> [EXERCISE]
Retype the records below exactly as they stand, omitting the pictures.

> [INPUT RECORDS]

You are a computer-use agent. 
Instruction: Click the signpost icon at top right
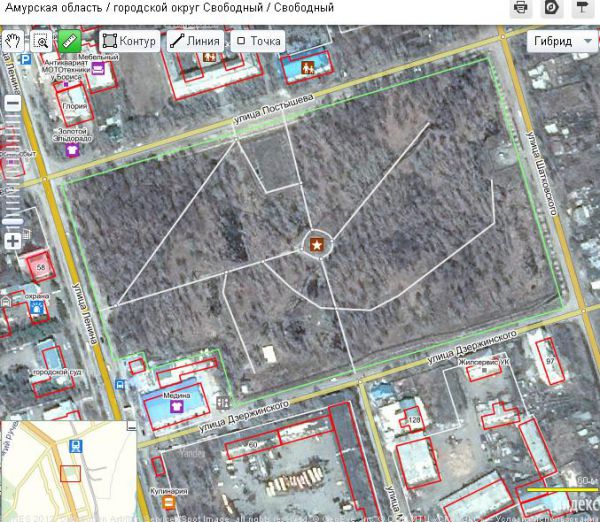(583, 8)
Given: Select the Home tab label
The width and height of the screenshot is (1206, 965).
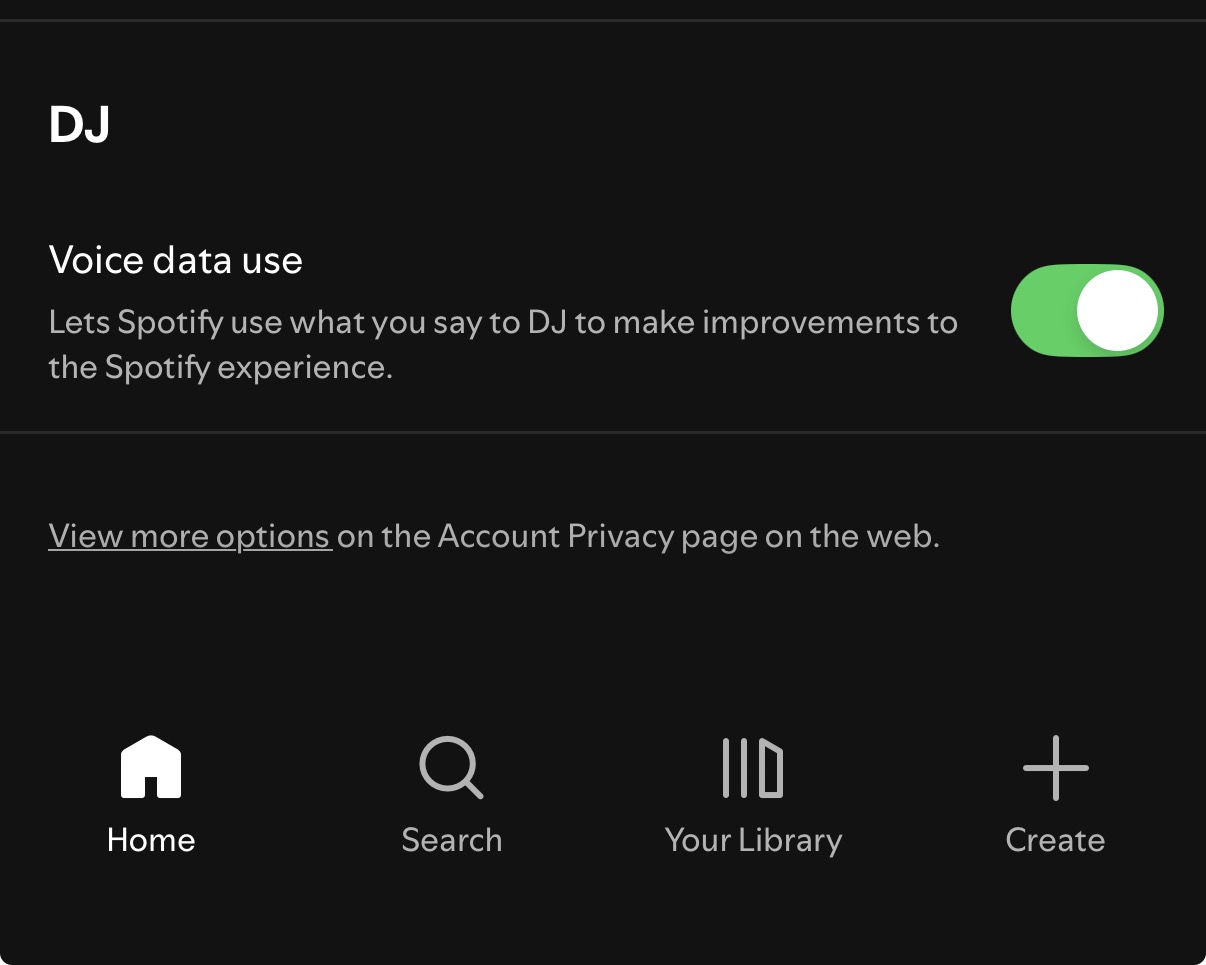Looking at the screenshot, I should click(151, 840).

> [ANSWER FOR THIS EXERCISE]
You are a computer-use agent. 
Instruction: Click the signpost icon at top right
(583, 8)
Given: Select the Home tab label
The width and height of the screenshot is (1206, 965).
Looking at the screenshot, I should click(151, 840).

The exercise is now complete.